Segundo Almeida, o atual surto do ebola é uma chance clara para que haja progresso na internacionalização do debate sobre o continente africano, buscando novas alternativas. O pesquisador não vê uma solução rápida para a epidemia do vírus e acredita na necessidade de ações mais concretas e menos paliativas de órgãos como a ONU.
“Apesar dos grandes investimentos e doações e o paralelo crescimento econômico dos países, isto não está sendo revertido ao desenvolvimento social. É necessário, além de acordos entre entidades internacionais e governos, a participação da sociedade civil das nações africanas”, acredita.

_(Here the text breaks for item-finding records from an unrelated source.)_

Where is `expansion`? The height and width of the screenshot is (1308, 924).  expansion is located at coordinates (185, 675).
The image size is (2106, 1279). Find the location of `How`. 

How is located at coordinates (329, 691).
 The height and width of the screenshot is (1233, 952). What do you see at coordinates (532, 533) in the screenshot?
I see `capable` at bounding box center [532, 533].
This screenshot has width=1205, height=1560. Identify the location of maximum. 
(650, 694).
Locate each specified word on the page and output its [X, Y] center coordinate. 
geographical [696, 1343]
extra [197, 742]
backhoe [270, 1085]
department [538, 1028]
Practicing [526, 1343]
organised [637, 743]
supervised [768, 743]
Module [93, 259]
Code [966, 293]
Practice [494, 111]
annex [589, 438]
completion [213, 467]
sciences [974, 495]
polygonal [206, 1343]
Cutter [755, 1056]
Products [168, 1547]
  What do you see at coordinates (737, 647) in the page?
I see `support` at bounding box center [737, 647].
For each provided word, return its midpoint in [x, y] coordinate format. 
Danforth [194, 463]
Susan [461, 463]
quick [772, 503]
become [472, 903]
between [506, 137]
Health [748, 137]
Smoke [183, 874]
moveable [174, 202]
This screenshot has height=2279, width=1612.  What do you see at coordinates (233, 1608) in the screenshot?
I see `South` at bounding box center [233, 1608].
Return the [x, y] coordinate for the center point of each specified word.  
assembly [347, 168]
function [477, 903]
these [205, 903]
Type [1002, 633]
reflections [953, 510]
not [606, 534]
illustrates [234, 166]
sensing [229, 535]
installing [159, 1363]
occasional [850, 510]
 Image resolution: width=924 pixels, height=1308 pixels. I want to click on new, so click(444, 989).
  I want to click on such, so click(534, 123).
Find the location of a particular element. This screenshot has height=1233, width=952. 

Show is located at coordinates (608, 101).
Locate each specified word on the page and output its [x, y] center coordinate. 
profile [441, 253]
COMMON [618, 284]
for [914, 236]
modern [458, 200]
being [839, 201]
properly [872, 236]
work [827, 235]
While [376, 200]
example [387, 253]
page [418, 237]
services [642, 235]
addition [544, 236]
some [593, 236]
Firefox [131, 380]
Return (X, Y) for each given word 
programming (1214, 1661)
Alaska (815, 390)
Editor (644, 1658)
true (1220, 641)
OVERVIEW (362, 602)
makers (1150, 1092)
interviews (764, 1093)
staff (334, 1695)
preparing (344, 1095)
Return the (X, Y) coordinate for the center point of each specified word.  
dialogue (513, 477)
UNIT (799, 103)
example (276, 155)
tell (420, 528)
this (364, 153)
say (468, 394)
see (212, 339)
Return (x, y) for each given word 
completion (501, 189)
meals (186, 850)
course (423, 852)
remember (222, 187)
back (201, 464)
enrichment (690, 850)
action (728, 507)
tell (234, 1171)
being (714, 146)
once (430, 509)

Para Angerami, as deficiências expostas pelo surto do ebola são ainda mais abrangentes. “Mostra que precisamos compreender melhor os determinantes ambientais, comportamentais e geográficos. Existem alterações climáticas e ecológicas e isso também afeta a circulação das doenças”, afirma o médico que crê num equilíbrio de estruturas para minimizar problemas como este. “É necessário ter uma capacidade de vigilância no âmbito global, com condições mínimas de resposta. O ebola é mais um exemplo que o mundo globalizou-se como um todo, inclusive nos problemas de saúde”.